So the title is a half truth, it’s not exactly a pot devin, it’s a label paster and a little one, but I picked it up on eBay and thought it was worth trying out. So when I got it, it was missing the feed plate and the belt. I bought a new belt and had a great local machinist (Midyette Brother’s Manufacturing) tap some threads so I could attach a handle and run it manually. Today I tried it out with a Valentine card I was working on (yeah it’s a bit late for this year haha).
0. First things first – I printed the cards. For this project I adjusted the line up so I would only have to trim two sides. I also printed on a few different papers in the same line. Crane Lettra 300 gsm, Crane Lettra 600gsm, and Crane Colors.
1. You can see that the actual unit comes off the motor. I found the motor made the machine run really loud and fast so I decided to try it out with the handle. This is everything I used to do my duplexing. The final prints (some not completely trimmed down), tacky glue $6, a rubber roller $15, and the pot devin. You can see I took off the blades that are used to guide the paper up and keep them from wrapping onto the roller because they got in the way and honestly, the paper was too thick to curl around the drum anyway.
2. I made the mistake of initially trying to water down the glue because it looked so thick- don’t! It isn’t necessary and I ended up wasting a bunch. The watery glue didn’t coat the roller consistently and it made the sheets too wet. I ended up having to clean the whole machine and re-start. This time I added the glue as is:
On the second round I also thought it might be helpful to slip in a sheet of tinfoil with the hope it would make cleanup easier (surprise it did)
2. I added enough glue so that when you turn the drum it coated nice and even. I found the setting number #4 to be best, but it’s all a bit arbitrary because you can unscrew the plate and set it a bit forward or back and thus the adjustments will be different anyway.
3. Then it was simple – just feeding the sheets one by one turning the roller to let them through. The knob on the bottom right was used to adjust the thickness of the glue using that silver ‘blade’ with the screws which tilts forward and back and scrapes the glue into a consistent film
4. I found the plate I had made was too thick for use with the heavier papers I had (though for regular letter paper or a lighter cardstock it was fine). Here I used Crane Colors and I also tested Crane Lettra both 300 and 600 gsm and found they both fit. Once there was a nice coat of glue on the sheet I just lined them up and use the rubber roller to press them together (as is seen in my previous experiments)
5. I had very little curling. I believe this is a mould made paper so there isn’t really a grain to cause any massive warping. I still put them under a weight, and I find that if they curl a hot dry iron will make the difference.

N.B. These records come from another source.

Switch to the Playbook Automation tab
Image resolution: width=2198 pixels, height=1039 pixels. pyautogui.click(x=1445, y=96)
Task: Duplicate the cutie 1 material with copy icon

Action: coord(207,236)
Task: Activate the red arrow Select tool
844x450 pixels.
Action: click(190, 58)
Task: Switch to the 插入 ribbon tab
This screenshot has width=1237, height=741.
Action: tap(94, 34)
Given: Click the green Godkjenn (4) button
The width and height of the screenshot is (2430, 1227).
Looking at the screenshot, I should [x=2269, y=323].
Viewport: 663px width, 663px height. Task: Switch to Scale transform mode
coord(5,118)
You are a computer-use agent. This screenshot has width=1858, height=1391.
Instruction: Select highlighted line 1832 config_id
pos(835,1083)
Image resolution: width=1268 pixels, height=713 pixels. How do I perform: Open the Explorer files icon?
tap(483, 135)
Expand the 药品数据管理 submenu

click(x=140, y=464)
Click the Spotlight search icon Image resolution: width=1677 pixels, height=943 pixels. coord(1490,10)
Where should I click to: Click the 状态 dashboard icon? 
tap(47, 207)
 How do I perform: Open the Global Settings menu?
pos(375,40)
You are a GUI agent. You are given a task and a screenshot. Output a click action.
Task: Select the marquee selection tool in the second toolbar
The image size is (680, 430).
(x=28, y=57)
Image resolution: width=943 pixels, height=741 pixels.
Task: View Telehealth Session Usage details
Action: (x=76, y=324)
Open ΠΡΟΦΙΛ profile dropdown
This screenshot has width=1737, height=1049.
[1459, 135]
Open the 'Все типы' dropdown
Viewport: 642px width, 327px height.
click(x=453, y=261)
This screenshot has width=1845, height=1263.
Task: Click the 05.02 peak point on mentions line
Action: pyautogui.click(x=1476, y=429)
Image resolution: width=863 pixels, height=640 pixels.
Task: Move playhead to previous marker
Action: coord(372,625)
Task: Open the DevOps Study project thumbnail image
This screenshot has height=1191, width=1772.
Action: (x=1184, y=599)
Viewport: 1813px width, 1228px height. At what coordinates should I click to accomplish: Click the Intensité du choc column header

6. Finally, I used my new (new to me anyway) Lassco corner rounder to round the edges once they were trimmed down. I used a 3/4″ die, which was just right for these cards. I have plans to buy another die but can’t decide between a 1/8″ or a 1/4″
7. There they are, done and done. This will be available next year – you can see the ticket number is 02/14/2015, next years Valentine’s Day date! All in all, the pot devin did make things faster because the glue didn’t get all dried out and my arm didn’t get sore rolling out more glue every two seconds. The next step would probably be to buy a roller press, but rolling them out by hand wasn’t too difficult, especially since I was lining them up by hand. Lining them up was the hardest part honestly. I might make a jig or something that does it for me. It’s always possible to put the glue on a little thicker and then you can scoot the cards around a bit to get it right.
8. When I was done with all that, I just soaked it in hot water in the sink. I used a scrub brush and just kept rinsing it out until the glue was gone. Then I re-oiled the gears (which technically should be greased but I don’t have any grease) and the oil ports.